Try it
Output the lines of the entries below beginning at the one with "Click the Optimisation card description text" and ending with the last, exactly as written and without pictures.

Records supplied
::::::::
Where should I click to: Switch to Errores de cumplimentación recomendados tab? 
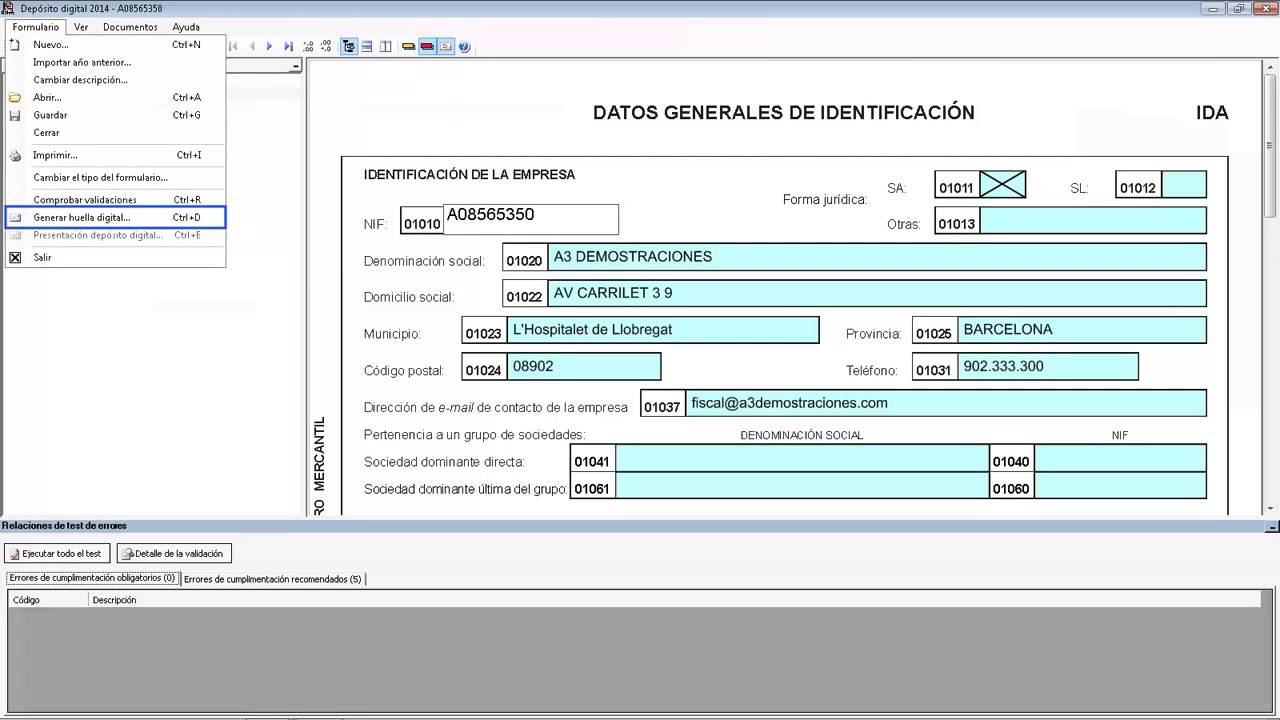[x=276, y=578]
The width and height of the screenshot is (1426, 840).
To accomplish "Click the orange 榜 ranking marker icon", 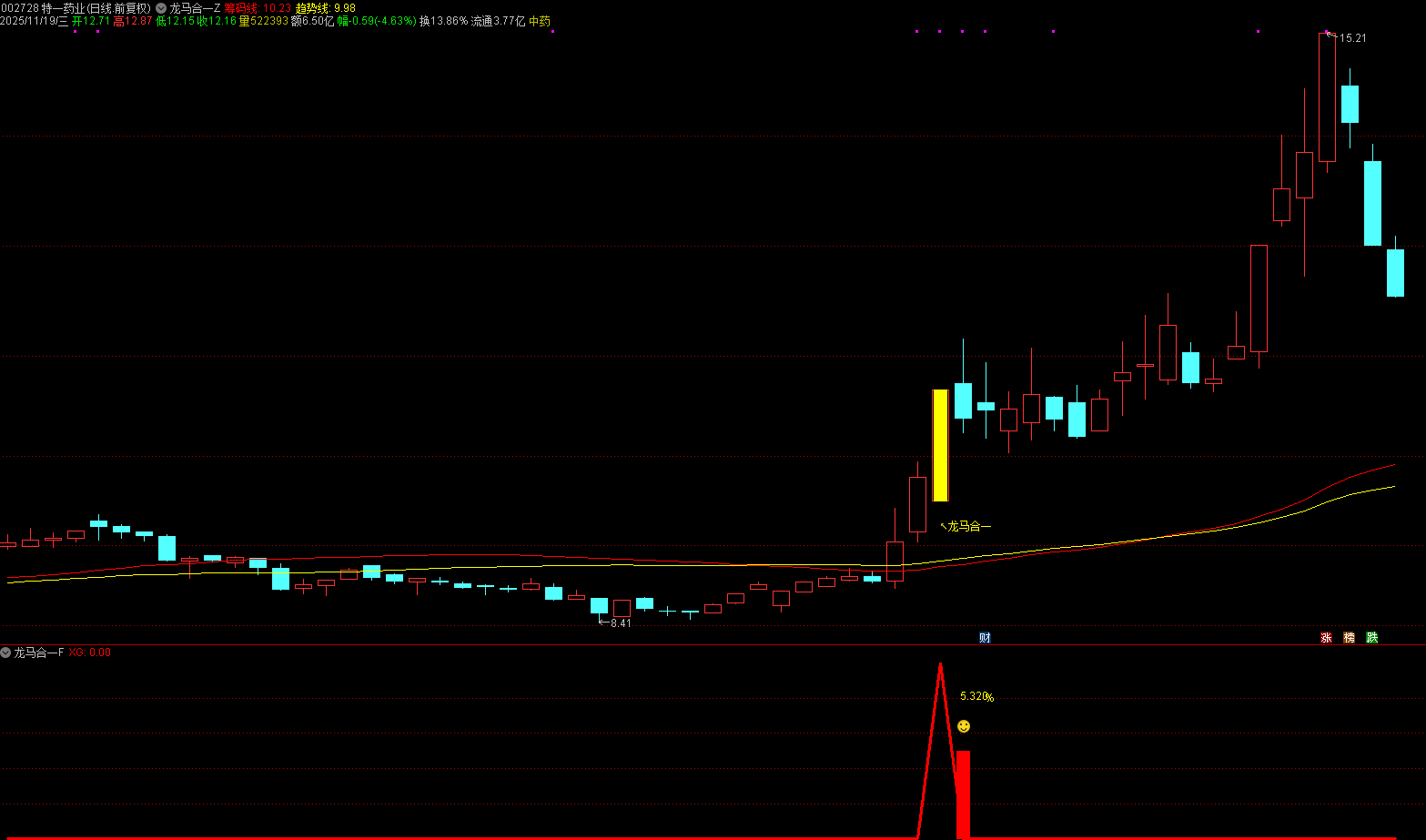I will click(x=1349, y=637).
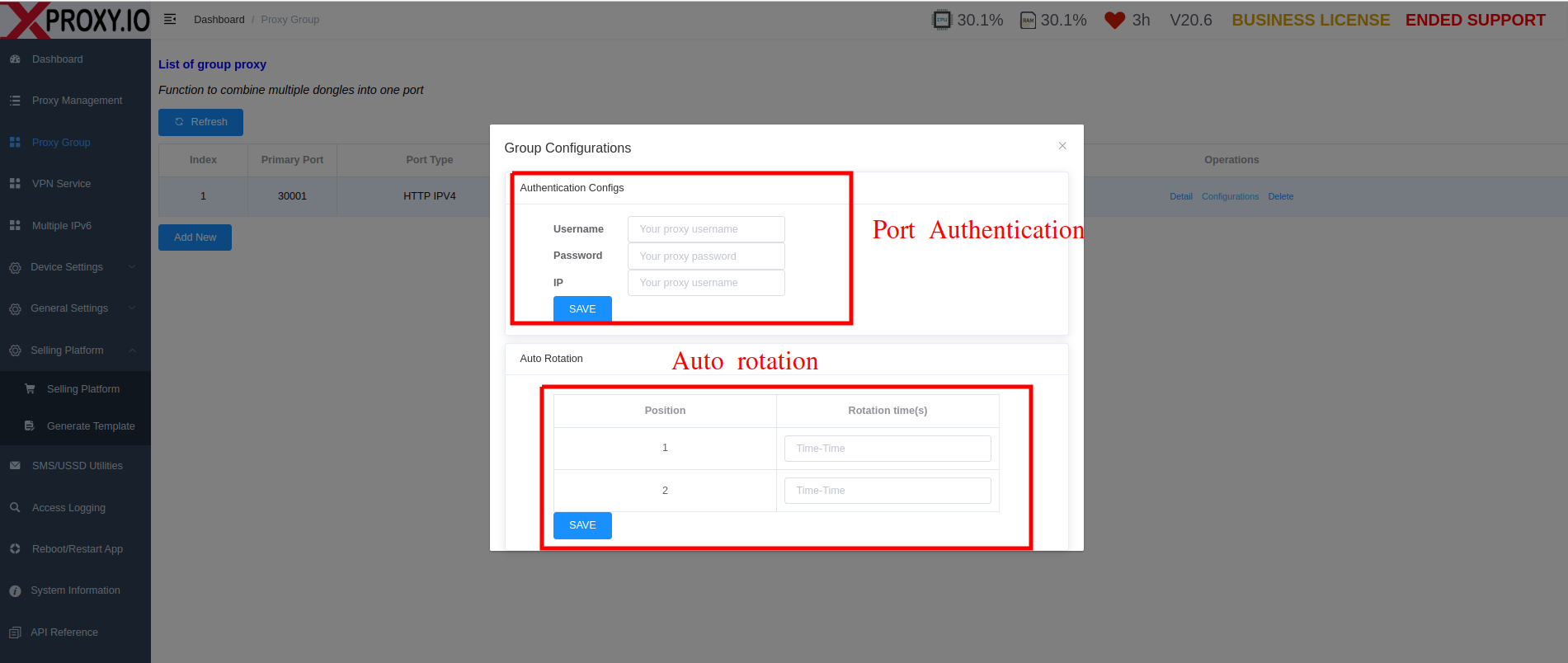Open the VPN Service menu item
Image resolution: width=1568 pixels, height=663 pixels.
pyautogui.click(x=61, y=184)
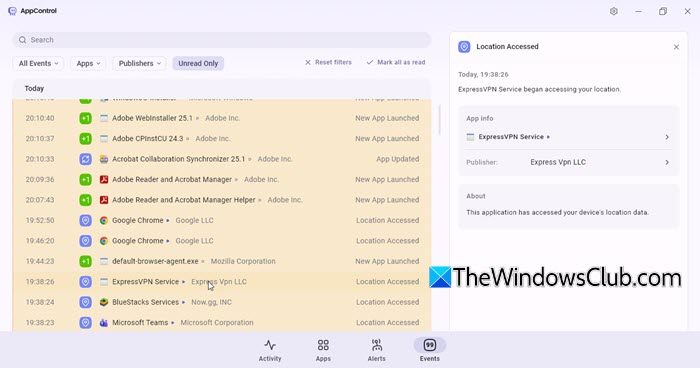
Task: Toggle the Unread Only filter
Action: coord(198,63)
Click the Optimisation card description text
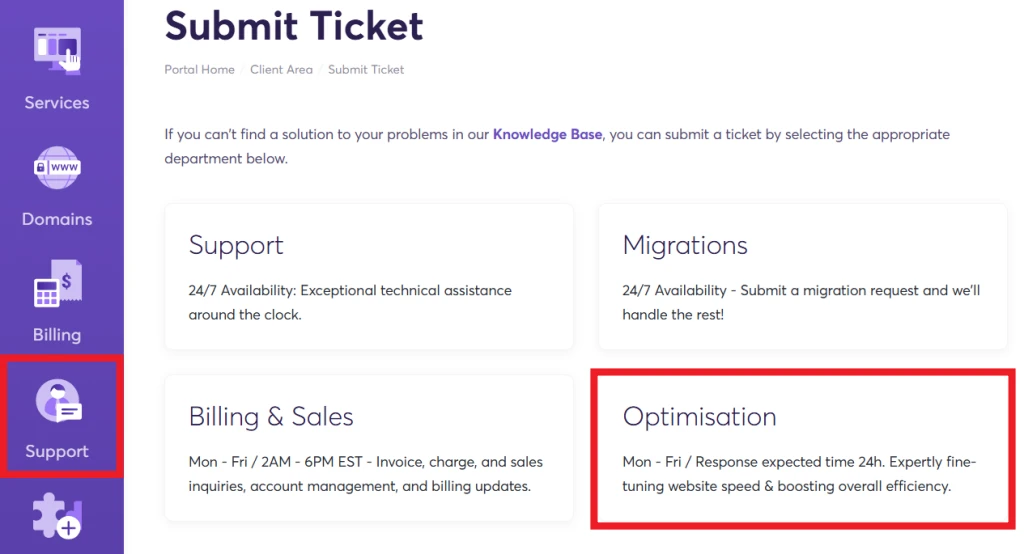1024x554 pixels. coord(799,474)
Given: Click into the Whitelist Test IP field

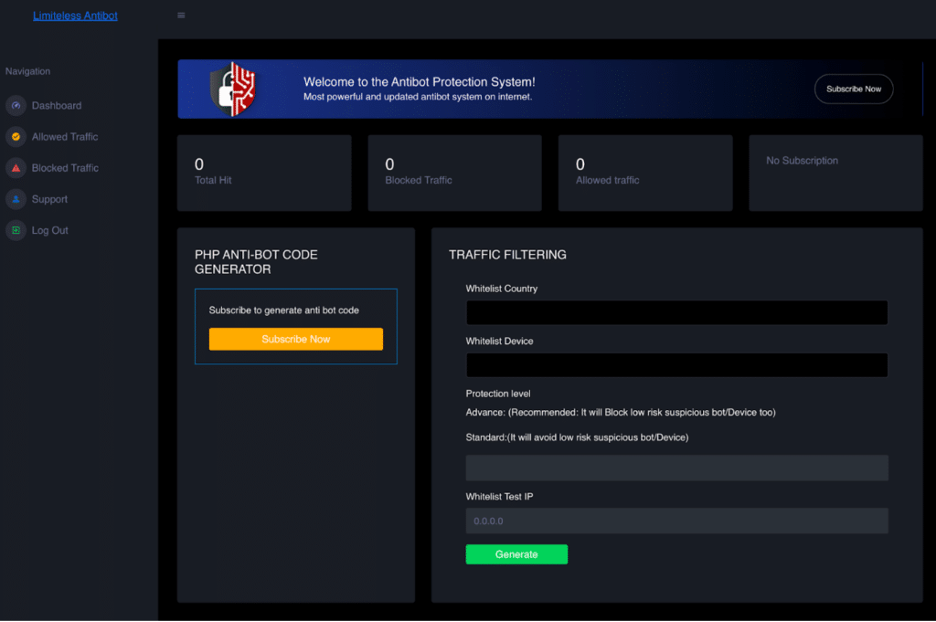Looking at the screenshot, I should coord(676,521).
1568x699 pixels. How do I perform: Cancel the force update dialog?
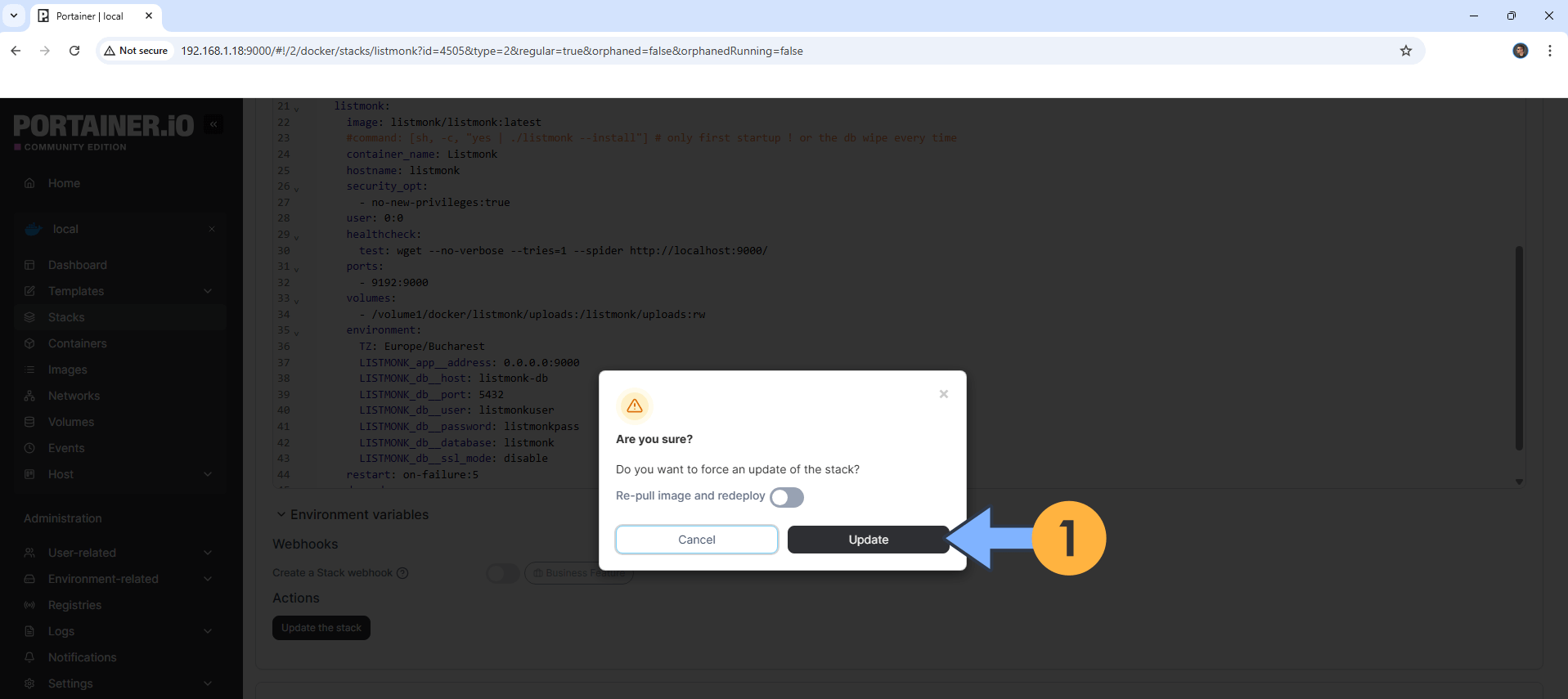point(696,540)
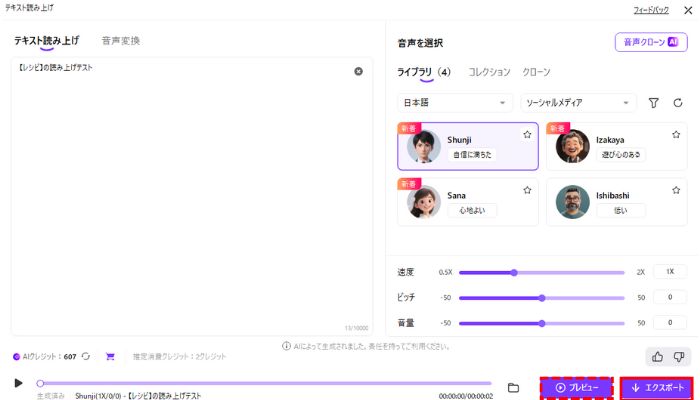
Task: Adjust the 速度 speed slider
Action: tap(514, 272)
::::::::
Answer to this task
Click the Optimisation card description text
1024x554 pixels. coord(799,474)
Given: Click into the Whitelist Test IP field

Looking at the screenshot, I should coord(676,521).
1568x699 pixels. How do I perform: Cancel the force update dialog?
point(696,540)
Task: Adjust the 速度 speed slider
Action: tap(514, 272)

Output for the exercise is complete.